Dertten kurtulmak isteyen kimse, Allah için başkalarının derdine düşsün. Çünkü bir kimse, mümin kardeşinin işleriyle uğraşırken Allah Teâlâ da onun işlerini üstleniyor. Resûlullah Efendimiz [sallallahu aleyhi vesellem] buyurmuştur ki:
“Kim bir müminin dünya sıkıntılarından birini giderirse, Allah Teâlâ da onun kıyamet günündeki sıkıntılarından birini giderir. Kim mümin kardeşinin ayıbını örterse, Allah Teâlâ da onun dünya ve ahirette ayıplarını örter. Bir kul, din kardeşinin yardımında bulunduğu sürece, Allah Teâlâ da onun yardımında olur” (Ebû Davud).
Bir insanın işlerini Allah Teâlâ üstlenirse, onun dünya ve ahirette yüzü güler.
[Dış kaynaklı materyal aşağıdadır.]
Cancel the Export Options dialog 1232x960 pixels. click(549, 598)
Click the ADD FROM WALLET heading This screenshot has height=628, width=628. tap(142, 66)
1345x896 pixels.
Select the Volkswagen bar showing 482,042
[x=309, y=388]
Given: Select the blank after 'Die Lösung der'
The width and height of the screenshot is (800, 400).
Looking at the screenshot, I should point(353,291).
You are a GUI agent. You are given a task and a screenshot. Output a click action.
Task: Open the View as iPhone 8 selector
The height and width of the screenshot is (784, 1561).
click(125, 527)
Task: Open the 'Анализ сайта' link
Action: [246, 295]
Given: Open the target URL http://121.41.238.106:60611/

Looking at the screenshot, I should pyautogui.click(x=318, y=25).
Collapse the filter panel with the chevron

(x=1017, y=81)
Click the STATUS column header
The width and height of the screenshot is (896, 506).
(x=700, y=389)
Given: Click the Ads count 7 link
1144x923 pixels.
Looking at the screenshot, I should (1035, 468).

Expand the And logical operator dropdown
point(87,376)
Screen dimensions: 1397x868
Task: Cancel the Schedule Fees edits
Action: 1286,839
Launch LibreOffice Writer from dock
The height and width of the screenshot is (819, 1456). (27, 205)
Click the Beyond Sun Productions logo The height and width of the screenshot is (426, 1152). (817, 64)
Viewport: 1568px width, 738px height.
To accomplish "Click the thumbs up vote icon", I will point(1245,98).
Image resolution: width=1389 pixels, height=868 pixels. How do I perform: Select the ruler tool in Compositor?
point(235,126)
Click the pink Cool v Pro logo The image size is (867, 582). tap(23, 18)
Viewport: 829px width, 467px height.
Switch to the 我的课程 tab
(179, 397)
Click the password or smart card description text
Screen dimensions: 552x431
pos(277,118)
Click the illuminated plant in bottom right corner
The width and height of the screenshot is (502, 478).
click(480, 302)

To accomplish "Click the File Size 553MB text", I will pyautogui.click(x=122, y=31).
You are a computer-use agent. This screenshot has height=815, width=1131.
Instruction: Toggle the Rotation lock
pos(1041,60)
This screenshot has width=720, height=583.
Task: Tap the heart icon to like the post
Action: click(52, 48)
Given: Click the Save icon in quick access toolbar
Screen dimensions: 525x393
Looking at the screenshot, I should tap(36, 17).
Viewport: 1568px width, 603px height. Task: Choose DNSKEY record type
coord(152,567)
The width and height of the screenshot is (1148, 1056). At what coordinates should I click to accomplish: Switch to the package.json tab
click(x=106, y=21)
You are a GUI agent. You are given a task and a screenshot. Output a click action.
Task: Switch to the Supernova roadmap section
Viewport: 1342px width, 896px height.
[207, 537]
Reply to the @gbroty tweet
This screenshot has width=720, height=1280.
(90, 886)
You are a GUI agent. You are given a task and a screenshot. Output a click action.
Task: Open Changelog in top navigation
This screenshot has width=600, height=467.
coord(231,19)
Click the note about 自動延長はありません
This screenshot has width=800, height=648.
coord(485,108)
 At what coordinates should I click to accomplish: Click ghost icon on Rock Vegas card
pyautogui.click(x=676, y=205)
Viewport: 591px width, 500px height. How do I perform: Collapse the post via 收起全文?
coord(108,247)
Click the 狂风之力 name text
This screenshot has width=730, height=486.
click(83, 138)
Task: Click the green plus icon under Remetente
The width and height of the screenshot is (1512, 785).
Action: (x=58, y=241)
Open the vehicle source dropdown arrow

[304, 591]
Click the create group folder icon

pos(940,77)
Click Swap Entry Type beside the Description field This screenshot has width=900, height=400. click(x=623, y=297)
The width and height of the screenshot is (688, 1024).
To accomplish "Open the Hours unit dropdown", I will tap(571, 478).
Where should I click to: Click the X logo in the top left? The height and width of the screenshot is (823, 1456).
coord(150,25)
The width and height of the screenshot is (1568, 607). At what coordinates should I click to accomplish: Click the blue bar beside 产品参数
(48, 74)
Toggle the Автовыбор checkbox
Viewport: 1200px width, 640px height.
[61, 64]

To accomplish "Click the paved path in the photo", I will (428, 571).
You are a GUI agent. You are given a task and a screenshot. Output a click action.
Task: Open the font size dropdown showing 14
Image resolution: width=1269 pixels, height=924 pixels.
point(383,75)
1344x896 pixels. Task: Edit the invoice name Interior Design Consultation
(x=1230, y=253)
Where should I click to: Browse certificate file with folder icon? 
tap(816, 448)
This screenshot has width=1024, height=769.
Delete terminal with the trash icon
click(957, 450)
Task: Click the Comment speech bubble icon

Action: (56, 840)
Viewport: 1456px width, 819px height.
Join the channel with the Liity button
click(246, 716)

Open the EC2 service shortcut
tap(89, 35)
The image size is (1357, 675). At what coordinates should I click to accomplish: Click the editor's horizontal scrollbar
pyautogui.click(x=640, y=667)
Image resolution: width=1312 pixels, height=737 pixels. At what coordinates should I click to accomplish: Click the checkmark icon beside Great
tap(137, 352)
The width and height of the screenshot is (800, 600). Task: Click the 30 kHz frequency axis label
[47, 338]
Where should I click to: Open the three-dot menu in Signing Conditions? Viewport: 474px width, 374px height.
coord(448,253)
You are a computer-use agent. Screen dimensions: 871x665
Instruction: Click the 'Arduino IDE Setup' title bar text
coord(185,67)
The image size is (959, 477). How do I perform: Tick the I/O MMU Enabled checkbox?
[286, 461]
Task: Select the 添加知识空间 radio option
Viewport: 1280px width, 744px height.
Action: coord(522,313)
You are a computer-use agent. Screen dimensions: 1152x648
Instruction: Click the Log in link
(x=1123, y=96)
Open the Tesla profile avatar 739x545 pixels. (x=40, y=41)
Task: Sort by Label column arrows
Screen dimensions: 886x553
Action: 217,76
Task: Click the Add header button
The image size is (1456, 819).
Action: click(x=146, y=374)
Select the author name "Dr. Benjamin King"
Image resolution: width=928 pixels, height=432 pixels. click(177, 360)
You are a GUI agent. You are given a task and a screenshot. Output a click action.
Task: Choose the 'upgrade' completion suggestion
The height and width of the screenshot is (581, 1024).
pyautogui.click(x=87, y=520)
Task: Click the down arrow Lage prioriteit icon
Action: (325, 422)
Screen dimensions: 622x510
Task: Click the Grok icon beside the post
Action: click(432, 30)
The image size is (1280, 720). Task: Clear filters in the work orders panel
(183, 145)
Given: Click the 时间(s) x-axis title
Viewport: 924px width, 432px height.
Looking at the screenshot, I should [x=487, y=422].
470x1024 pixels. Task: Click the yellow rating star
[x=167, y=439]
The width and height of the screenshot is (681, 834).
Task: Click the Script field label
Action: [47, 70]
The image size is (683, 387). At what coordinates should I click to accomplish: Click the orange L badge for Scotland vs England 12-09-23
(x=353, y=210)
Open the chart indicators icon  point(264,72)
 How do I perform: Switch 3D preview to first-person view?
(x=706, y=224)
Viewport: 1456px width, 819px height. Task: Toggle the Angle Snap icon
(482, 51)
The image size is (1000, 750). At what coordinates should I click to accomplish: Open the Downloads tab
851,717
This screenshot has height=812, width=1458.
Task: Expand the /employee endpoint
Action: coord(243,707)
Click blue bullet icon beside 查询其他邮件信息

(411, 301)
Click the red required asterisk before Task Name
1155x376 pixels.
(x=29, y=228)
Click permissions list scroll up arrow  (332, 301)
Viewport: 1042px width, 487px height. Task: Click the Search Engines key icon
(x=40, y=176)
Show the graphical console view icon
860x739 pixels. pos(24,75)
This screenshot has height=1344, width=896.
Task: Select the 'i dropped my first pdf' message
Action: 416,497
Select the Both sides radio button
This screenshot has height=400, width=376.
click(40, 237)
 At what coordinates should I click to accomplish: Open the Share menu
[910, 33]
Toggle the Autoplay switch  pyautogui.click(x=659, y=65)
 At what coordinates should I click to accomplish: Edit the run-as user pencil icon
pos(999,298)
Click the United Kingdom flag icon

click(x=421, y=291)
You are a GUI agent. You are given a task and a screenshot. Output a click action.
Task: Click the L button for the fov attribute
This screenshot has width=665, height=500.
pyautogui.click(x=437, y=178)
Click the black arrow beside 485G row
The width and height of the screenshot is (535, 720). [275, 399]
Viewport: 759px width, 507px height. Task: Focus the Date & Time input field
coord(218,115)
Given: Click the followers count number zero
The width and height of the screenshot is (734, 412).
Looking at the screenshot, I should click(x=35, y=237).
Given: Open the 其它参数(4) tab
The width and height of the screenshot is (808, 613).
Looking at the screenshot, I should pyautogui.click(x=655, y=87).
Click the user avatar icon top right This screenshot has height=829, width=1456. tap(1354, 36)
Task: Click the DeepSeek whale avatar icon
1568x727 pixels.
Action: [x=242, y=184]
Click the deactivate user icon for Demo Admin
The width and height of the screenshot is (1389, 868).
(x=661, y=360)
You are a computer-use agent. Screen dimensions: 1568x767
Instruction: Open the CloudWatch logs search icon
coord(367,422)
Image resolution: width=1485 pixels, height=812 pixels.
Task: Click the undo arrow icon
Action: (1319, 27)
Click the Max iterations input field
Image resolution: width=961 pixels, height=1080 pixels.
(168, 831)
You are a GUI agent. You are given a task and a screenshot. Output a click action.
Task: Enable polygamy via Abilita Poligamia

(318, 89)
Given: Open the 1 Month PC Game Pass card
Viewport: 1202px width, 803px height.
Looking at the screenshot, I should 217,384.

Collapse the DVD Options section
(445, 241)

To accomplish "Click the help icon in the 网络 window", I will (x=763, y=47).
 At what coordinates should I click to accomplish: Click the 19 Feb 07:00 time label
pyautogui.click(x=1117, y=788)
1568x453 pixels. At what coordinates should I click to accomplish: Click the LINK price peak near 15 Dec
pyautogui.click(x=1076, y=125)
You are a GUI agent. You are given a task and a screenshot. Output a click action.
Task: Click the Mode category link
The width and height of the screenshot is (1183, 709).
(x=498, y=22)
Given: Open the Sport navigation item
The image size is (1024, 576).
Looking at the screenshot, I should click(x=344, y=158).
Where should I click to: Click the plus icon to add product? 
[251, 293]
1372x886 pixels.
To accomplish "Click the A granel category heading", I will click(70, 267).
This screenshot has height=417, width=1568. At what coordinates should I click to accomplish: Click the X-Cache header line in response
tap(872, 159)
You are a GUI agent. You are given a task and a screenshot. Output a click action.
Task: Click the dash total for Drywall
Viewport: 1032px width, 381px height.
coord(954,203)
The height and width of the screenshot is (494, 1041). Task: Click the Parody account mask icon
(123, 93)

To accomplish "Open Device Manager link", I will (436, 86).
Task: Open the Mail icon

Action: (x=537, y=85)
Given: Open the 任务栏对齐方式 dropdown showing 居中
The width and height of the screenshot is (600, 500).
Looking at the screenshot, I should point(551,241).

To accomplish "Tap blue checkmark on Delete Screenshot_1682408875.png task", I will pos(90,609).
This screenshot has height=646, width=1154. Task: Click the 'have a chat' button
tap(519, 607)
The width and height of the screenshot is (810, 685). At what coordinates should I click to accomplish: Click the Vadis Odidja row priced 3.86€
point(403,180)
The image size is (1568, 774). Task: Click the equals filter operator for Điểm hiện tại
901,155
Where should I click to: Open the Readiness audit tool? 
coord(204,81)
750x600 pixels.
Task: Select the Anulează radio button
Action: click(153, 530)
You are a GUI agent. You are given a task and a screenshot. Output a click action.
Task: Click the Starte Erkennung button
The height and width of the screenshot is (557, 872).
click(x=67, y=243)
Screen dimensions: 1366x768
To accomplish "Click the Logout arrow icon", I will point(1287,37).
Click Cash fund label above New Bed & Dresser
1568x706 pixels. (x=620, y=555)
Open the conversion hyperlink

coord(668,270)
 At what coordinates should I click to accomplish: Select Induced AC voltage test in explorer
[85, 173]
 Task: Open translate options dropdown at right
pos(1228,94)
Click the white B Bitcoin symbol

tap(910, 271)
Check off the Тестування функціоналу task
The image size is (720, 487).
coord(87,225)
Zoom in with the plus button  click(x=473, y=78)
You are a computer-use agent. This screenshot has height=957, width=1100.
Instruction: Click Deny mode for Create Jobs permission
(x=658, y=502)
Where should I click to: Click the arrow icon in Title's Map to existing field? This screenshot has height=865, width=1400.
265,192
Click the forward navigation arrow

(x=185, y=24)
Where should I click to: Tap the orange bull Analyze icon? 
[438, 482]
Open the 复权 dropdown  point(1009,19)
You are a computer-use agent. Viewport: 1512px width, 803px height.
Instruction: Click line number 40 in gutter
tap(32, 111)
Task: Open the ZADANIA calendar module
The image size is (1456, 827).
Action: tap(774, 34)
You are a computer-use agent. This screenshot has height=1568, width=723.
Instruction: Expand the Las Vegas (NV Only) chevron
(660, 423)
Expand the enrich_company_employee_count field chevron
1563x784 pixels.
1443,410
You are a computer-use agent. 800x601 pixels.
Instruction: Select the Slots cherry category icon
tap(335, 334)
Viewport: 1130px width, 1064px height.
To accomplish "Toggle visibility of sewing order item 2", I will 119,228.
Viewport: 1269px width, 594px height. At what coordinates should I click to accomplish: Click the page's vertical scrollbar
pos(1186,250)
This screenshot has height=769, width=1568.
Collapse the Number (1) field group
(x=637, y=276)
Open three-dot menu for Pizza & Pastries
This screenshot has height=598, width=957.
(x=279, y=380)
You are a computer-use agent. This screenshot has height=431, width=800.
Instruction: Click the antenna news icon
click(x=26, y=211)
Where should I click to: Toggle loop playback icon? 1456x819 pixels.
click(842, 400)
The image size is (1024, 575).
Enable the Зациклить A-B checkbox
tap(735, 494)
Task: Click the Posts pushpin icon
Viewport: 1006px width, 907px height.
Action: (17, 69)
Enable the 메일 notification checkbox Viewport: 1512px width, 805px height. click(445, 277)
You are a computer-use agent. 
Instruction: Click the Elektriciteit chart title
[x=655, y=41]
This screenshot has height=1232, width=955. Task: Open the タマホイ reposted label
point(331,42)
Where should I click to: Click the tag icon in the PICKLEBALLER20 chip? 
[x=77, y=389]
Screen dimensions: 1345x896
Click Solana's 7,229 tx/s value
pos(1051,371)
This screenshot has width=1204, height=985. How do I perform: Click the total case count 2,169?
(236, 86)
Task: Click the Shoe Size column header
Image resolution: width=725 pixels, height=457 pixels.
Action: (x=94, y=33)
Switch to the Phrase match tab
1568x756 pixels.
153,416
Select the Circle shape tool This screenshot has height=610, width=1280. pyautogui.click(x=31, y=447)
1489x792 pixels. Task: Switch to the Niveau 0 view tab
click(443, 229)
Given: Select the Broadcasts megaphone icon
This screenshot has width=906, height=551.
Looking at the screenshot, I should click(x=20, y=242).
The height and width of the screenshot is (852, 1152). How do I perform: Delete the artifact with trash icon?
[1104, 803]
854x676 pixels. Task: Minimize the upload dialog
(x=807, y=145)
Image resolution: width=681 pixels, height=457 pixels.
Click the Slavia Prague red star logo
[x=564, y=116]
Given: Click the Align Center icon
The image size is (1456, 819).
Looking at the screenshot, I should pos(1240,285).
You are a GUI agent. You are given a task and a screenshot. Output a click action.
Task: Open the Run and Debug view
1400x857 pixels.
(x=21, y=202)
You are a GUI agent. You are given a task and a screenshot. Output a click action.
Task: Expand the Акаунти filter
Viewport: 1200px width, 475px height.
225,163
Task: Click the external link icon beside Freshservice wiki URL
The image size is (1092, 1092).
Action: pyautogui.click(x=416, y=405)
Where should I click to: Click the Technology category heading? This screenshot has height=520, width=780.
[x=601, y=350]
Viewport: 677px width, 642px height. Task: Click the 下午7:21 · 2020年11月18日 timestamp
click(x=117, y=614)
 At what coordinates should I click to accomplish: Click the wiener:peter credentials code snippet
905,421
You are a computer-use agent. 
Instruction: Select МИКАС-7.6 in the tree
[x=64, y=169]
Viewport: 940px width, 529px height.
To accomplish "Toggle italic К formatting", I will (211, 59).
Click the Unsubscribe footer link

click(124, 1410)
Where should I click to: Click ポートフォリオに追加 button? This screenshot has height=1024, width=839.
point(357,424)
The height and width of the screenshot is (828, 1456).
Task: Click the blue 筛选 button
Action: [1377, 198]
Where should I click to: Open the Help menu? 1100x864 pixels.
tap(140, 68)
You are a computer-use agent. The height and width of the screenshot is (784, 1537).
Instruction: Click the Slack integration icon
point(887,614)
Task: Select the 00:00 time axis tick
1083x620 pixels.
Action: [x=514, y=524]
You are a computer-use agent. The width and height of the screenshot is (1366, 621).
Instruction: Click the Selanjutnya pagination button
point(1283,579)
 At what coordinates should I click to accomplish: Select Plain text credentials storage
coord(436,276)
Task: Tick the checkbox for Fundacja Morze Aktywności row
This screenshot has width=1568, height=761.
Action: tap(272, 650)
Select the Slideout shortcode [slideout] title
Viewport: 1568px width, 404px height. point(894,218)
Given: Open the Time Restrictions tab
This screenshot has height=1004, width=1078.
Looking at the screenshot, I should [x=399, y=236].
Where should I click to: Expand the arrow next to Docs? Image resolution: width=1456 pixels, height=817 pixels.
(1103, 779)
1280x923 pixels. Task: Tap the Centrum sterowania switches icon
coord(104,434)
Allah Teâlâ onun vekili olur. İnsanın kendi nefsinden başkasını sevindirmesi öyle faziletli bir iştir ki, Resûlullah Efendimiz’in [sallallahu aleyhi vesellem] şu sözü ona talip olmaya kâfidir:
“Bir mümin kardeşimin ihtiyacını görmek için yürümem, bana şu mescidde (Mescid-i Nebevî’de) oturup bir ay itikâfa girmekten daha sevimlidir” (Taberânî).